■ Problem ■
Each entry below is to be copied verbatim.

■ Stored dataset items ■

• • •

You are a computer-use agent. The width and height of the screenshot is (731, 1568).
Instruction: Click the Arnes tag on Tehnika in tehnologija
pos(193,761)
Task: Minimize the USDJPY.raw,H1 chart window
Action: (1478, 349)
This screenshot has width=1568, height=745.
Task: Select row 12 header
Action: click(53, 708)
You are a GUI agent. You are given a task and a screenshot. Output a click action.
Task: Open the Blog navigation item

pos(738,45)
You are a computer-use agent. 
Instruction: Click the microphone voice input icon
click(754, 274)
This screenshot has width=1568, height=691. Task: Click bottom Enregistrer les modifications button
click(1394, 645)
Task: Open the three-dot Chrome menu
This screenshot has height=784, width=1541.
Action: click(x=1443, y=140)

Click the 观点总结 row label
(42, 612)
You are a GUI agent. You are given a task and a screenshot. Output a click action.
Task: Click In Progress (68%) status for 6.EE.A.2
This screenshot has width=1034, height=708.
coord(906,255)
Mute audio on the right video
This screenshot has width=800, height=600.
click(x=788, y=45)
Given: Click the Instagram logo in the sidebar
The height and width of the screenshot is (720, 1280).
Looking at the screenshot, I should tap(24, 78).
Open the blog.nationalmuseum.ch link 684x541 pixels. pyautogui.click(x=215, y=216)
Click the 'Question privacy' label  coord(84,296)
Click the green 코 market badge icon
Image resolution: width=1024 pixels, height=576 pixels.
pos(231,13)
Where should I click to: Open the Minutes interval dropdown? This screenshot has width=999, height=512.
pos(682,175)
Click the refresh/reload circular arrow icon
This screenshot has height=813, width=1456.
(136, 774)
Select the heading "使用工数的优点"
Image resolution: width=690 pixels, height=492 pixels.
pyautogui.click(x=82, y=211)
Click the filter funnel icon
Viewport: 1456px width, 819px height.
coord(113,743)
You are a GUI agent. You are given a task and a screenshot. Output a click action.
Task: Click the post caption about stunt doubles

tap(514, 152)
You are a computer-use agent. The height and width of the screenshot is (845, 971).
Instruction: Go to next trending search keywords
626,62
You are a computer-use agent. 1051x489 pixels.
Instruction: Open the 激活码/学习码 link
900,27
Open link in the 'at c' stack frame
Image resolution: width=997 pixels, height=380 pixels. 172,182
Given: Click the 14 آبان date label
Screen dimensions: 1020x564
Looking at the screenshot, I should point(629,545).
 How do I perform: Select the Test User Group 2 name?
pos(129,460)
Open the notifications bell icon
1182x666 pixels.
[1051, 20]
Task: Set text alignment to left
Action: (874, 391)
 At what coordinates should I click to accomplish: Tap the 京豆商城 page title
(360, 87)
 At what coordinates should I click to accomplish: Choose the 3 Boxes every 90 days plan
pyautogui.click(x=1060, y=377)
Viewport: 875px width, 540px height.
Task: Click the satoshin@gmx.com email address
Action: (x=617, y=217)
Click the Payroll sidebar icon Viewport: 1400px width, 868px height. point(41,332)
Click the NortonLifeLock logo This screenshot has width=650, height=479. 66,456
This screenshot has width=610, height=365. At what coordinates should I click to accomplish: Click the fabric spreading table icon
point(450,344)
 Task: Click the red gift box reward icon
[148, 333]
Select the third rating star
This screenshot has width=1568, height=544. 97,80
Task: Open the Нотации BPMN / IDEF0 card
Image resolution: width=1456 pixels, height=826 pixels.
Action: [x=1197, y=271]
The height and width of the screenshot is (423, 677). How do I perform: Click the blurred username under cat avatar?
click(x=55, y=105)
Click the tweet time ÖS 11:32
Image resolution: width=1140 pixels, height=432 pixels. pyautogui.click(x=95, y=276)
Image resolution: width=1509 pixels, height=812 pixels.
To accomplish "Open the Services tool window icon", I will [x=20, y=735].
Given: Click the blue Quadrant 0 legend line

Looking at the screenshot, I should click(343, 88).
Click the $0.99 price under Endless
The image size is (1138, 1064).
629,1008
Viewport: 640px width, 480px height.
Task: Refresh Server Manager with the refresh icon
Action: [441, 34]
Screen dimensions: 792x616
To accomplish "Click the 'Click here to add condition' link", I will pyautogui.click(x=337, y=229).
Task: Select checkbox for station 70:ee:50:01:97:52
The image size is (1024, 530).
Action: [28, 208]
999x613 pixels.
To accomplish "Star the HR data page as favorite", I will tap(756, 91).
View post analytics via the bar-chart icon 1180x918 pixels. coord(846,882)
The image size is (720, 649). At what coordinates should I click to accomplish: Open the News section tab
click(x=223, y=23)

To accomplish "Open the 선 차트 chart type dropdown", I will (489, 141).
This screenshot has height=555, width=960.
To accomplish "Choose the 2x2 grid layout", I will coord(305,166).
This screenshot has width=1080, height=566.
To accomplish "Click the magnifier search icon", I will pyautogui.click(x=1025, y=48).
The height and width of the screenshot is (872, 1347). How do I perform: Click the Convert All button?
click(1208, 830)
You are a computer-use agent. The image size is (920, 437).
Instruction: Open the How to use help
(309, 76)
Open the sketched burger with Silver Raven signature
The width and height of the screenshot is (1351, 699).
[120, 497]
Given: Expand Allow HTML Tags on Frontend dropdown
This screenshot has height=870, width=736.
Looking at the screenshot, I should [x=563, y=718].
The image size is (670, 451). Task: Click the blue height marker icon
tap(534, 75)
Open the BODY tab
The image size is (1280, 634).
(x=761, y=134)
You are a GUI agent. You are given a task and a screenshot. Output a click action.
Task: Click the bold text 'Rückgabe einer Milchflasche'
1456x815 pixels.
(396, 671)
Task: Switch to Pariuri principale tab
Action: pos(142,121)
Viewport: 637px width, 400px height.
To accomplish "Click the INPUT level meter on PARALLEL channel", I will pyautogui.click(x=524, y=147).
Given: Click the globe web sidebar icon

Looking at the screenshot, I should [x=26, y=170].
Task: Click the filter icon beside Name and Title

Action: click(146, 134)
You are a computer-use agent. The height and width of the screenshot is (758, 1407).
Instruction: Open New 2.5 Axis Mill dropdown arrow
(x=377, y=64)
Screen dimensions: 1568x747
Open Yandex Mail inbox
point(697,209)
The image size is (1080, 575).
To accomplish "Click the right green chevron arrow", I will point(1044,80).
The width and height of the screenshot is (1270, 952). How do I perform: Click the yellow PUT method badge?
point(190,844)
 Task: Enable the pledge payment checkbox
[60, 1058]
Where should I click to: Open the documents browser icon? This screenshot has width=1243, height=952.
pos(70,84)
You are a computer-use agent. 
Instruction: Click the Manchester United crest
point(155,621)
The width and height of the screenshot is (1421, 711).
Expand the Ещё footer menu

• • •

■ Output for this task ■
You are a computer-use agent. The width and height of the screenshot is (731, 1568).
Instruction: Click the Arnes tag on Tehnika in tehnologija
pos(193,761)
Task: Minimize the USDJPY.raw,H1 chart window
Action: (1478, 349)
This screenshot has width=1568, height=745.
Task: Select row 12 header
Action: click(53, 708)
You are a GUI agent. You are given a task and a screenshot. Output a click action.
Task: Open the Blog navigation item

pos(738,45)
You are a computer-use agent. 
Instruction: Click the microphone voice input icon
click(754, 274)
This screenshot has width=1568, height=691. Task: Click bottom Enregistrer les modifications button
click(1394, 645)
Task: Open the three-dot Chrome menu
This screenshot has height=784, width=1541.
Action: click(x=1443, y=140)

Click the 观点总结 row label
(42, 612)
You are a GUI agent. You are given a task and a screenshot. Output a click action.
Task: Click In Progress (68%) status for 6.EE.A.2
This screenshot has width=1034, height=708.
coord(906,255)
Mute audio on the right video
This screenshot has width=800, height=600.
click(x=788, y=45)
Given: Click the Instagram logo in the sidebar
The height and width of the screenshot is (720, 1280).
Looking at the screenshot, I should tap(24, 78).
Open the blog.nationalmuseum.ch link 684x541 pixels. pyautogui.click(x=215, y=216)
Click the 'Question privacy' label  coord(84,296)
Click the green 코 market badge icon
Image resolution: width=1024 pixels, height=576 pixels.
pos(231,13)
Where should I click to: Open the Minutes interval dropdown? This screenshot has width=999, height=512.
pos(682,175)
Click the refresh/reload circular arrow icon
This screenshot has height=813, width=1456.
(136, 774)
Select the heading "使用工数的优点"
Image resolution: width=690 pixels, height=492 pixels.
pyautogui.click(x=82, y=211)
Click the filter funnel icon
Viewport: 1456px width, 819px height.
coord(113,743)
You are a GUI agent. You are given a task and a screenshot. Output a click action.
Task: Click the post caption about stunt doubles

tap(514, 152)
You are a computer-use agent. The height and width of the screenshot is (845, 971).
Instruction: Go to next trending search keywords
626,62
You are a computer-use agent. 1051x489 pixels.
Instruction: Open the 激活码/学习码 link
900,27
Open link in the 'at c' stack frame
Image resolution: width=997 pixels, height=380 pixels. 172,182
Given: Click the 14 آبان date label
Screen dimensions: 1020x564
Looking at the screenshot, I should point(629,545).
 How do I perform: Select the Test User Group 2 name?
pos(129,460)
Open the notifications bell icon
1182x666 pixels.
[1051, 20]
Task: Set text alignment to left
Action: (874, 391)
 At what coordinates should I click to accomplish: Tap the 京豆商城 page title
(360, 87)
 At what coordinates should I click to accomplish: Choose the 3 Boxes every 90 days plan
pyautogui.click(x=1060, y=377)
Viewport: 875px width, 540px height.
Task: Click the satoshin@gmx.com email address
Action: (x=617, y=217)
Click the Payroll sidebar icon Viewport: 1400px width, 868px height. point(41,332)
Click the NortonLifeLock logo This screenshot has width=650, height=479. 66,456
This screenshot has width=610, height=365. At what coordinates should I click to accomplish: Click the fabric spreading table icon
point(450,344)
 Task: Click the red gift box reward icon
[148, 333]
Select the third rating star
This screenshot has width=1568, height=544. 97,80
Task: Open the Нотации BPMN / IDEF0 card
Image resolution: width=1456 pixels, height=826 pixels.
Action: [x=1197, y=271]
The height and width of the screenshot is (423, 677). How do I perform: Click the blurred username under cat avatar?
click(x=55, y=105)
Click the tweet time ÖS 11:32
Image resolution: width=1140 pixels, height=432 pixels. pyautogui.click(x=95, y=276)
Image resolution: width=1509 pixels, height=812 pixels.
To accomplish "Open the Services tool window icon", I will [x=20, y=735].
Given: Click the blue Quadrant 0 legend line

Looking at the screenshot, I should click(343, 88).
Click the $0.99 price under Endless
The image size is (1138, 1064).
629,1008
Viewport: 640px width, 480px height.
Task: Refresh Server Manager with the refresh icon
Action: [441, 34]
Screen dimensions: 792x616
To accomplish "Click the 'Click here to add condition' link", I will pyautogui.click(x=337, y=229).
Task: Select checkbox for station 70:ee:50:01:97:52
The image size is (1024, 530).
Action: [28, 208]
999x613 pixels.
To accomplish "Star the HR data page as favorite", I will tap(756, 91).
View post analytics via the bar-chart icon 1180x918 pixels. coord(846,882)
The image size is (720, 649). At what coordinates should I click to accomplish: Open the News section tab
click(x=223, y=23)

To accomplish "Open the 선 차트 chart type dropdown", I will (489, 141).
This screenshot has height=555, width=960.
To accomplish "Choose the 2x2 grid layout", I will coord(305,166).
This screenshot has width=1080, height=566.
To accomplish "Click the magnifier search icon", I will pyautogui.click(x=1025, y=48).
The height and width of the screenshot is (872, 1347). How do I perform: Click the Convert All button?
click(1208, 830)
You are a computer-use agent. The image size is (920, 437).
Instruction: Open the How to use help
(309, 76)
Open the sketched burger with Silver Raven signature
The width and height of the screenshot is (1351, 699).
[120, 497]
Given: Expand Allow HTML Tags on Frontend dropdown
This screenshot has height=870, width=736.
Looking at the screenshot, I should [x=563, y=718].
The image size is (670, 451). Task: Click the blue height marker icon
tap(534, 75)
Open the BODY tab
The image size is (1280, 634).
(x=761, y=134)
You are a GUI agent. You are given a task and a screenshot. Output a click action.
Task: Click the bold text 'Rückgabe einer Milchflasche'
1456x815 pixels.
(396, 671)
Task: Switch to Pariuri principale tab
Action: pos(142,121)
Viewport: 637px width, 400px height.
To accomplish "Click the INPUT level meter on PARALLEL channel", I will pyautogui.click(x=524, y=147).
Given: Click the globe web sidebar icon

Looking at the screenshot, I should [x=26, y=170].
Task: Click the filter icon beside Name and Title

Action: click(146, 134)
You are a computer-use agent. The height and width of the screenshot is (758, 1407).
Instruction: Open New 2.5 Axis Mill dropdown arrow
(x=377, y=64)
Screen dimensions: 1568x747
Open Yandex Mail inbox
point(697,209)
The image size is (1080, 575).
To accomplish "Click the right green chevron arrow", I will point(1044,80).
The width and height of the screenshot is (1270, 952). How do I perform: Click the yellow PUT method badge?
point(190,844)
 Task: Enable the pledge payment checkbox
[60, 1058]
Where should I click to: Open the documents browser icon? This screenshot has width=1243, height=952.
pos(70,84)
You are a computer-use agent. 
Instruction: Click the Manchester United crest
point(155,621)
The width and height of the screenshot is (1421, 711).
Expand the Ещё footer menu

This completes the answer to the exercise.